┌─ Given records
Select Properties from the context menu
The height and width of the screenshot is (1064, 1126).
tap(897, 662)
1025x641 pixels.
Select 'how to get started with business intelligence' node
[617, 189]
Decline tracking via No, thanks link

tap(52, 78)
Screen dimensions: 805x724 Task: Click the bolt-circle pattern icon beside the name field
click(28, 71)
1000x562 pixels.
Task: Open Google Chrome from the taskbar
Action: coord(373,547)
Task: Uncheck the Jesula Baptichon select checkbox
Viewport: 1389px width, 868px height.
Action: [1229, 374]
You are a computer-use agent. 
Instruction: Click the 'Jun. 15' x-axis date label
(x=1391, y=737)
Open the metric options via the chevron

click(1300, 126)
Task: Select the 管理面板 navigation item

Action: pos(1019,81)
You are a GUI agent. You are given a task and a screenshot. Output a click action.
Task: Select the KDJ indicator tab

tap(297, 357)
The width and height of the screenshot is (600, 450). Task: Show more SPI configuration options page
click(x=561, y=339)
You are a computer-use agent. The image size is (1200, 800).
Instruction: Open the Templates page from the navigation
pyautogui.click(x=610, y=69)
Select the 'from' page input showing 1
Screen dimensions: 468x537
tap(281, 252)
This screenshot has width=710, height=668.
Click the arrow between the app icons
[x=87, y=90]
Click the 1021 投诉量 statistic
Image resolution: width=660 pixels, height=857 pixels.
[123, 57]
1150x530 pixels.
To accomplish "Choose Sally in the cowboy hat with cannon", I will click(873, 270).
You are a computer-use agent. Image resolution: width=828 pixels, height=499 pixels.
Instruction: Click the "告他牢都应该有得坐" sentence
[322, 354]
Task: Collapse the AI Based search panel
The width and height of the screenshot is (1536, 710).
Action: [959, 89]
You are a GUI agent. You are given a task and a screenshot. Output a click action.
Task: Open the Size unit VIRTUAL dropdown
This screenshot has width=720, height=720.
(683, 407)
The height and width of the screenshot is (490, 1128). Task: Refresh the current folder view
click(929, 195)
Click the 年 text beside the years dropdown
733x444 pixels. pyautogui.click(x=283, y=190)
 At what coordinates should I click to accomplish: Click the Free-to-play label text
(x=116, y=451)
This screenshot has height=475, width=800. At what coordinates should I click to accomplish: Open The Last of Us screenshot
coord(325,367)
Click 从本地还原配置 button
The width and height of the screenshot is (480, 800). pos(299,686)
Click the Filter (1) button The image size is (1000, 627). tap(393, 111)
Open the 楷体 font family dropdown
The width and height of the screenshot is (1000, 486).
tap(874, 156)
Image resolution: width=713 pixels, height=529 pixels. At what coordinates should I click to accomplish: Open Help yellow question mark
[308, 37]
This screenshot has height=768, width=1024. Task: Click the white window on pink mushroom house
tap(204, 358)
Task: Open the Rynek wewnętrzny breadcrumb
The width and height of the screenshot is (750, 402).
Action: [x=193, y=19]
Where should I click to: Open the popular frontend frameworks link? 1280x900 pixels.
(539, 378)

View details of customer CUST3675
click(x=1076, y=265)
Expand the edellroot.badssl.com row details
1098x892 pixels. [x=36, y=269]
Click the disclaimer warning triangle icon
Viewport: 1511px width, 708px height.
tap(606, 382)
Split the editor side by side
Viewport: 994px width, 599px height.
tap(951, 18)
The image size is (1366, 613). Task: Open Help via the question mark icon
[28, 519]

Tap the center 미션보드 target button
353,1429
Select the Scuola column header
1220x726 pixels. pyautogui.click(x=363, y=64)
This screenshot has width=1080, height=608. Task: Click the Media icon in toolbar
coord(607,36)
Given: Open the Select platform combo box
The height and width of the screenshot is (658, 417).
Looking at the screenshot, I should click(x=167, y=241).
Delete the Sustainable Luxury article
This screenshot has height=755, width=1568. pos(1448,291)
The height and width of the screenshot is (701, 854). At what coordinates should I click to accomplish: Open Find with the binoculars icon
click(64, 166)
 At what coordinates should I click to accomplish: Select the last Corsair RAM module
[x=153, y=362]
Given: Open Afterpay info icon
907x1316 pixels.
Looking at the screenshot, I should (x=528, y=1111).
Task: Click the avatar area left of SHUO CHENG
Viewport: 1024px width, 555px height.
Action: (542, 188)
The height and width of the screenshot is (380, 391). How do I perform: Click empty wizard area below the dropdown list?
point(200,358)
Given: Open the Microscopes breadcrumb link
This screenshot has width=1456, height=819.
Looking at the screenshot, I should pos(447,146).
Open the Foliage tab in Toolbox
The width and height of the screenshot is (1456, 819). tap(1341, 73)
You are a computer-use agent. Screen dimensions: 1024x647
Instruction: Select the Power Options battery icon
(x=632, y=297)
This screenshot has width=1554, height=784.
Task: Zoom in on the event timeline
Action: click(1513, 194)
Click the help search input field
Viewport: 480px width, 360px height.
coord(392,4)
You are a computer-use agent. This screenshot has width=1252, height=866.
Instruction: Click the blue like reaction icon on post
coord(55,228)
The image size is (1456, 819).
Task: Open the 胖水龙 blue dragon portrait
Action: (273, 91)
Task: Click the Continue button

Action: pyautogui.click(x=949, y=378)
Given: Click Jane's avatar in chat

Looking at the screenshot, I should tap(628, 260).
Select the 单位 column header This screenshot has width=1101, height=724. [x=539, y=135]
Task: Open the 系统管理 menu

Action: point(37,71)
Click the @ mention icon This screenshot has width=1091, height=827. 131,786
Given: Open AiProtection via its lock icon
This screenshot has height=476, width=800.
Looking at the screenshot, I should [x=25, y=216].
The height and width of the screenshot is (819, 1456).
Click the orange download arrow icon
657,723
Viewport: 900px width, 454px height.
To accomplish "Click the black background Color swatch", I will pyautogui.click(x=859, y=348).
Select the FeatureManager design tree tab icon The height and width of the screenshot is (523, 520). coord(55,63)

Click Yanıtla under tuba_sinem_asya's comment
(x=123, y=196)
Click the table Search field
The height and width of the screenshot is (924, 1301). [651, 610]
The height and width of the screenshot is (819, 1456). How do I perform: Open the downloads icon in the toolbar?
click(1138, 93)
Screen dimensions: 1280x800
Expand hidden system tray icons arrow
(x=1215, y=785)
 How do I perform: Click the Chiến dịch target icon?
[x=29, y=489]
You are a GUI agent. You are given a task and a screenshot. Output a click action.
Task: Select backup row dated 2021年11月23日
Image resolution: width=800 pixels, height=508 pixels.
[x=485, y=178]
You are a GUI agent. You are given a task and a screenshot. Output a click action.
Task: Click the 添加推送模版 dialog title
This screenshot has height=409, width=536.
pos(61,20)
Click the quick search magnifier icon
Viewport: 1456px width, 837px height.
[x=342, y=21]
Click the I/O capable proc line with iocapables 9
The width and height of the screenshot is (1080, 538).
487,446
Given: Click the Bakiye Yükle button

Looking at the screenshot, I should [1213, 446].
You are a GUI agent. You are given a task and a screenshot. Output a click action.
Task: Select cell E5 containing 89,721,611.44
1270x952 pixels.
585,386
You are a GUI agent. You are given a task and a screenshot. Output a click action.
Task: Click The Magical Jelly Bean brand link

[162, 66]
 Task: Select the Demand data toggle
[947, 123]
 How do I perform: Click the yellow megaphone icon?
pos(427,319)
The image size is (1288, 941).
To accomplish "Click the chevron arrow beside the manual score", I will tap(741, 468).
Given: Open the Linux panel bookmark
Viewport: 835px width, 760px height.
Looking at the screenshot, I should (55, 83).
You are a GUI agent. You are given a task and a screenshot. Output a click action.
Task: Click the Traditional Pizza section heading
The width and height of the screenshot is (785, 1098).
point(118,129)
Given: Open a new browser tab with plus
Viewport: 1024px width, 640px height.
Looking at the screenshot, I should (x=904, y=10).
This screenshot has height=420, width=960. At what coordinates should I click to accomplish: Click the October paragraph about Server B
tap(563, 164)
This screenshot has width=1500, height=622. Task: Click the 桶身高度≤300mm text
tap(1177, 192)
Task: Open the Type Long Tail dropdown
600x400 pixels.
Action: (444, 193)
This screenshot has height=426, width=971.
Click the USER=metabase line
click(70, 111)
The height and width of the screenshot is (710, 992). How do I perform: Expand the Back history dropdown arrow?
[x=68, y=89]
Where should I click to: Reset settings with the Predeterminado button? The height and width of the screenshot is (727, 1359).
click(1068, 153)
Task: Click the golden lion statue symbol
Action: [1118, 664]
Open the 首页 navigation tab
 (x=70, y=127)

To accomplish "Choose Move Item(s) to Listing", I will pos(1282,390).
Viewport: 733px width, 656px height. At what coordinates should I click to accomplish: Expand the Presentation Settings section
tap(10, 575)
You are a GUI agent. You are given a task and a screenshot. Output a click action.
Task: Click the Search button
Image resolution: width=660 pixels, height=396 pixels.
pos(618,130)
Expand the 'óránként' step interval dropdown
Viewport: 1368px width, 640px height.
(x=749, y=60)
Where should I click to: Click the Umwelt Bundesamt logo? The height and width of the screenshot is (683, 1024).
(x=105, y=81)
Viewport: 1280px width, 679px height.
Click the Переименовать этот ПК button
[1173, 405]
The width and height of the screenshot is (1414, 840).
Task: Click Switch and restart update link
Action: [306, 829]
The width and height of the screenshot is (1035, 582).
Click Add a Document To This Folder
└─
### Problem statement
Copy out everything in the records from the very beginning down to the line containing "Action: coord(373,547)", keeping that line too.

### Exercise result
Select Properties from the context menu
The height and width of the screenshot is (1064, 1126).
tap(897, 662)
1025x641 pixels.
Select 'how to get started with business intelligence' node
[617, 189]
Decline tracking via No, thanks link

tap(52, 78)
Screen dimensions: 805x724 Task: Click the bolt-circle pattern icon beside the name field
click(28, 71)
1000x562 pixels.
Task: Open Google Chrome from the taskbar
Action: coord(373,547)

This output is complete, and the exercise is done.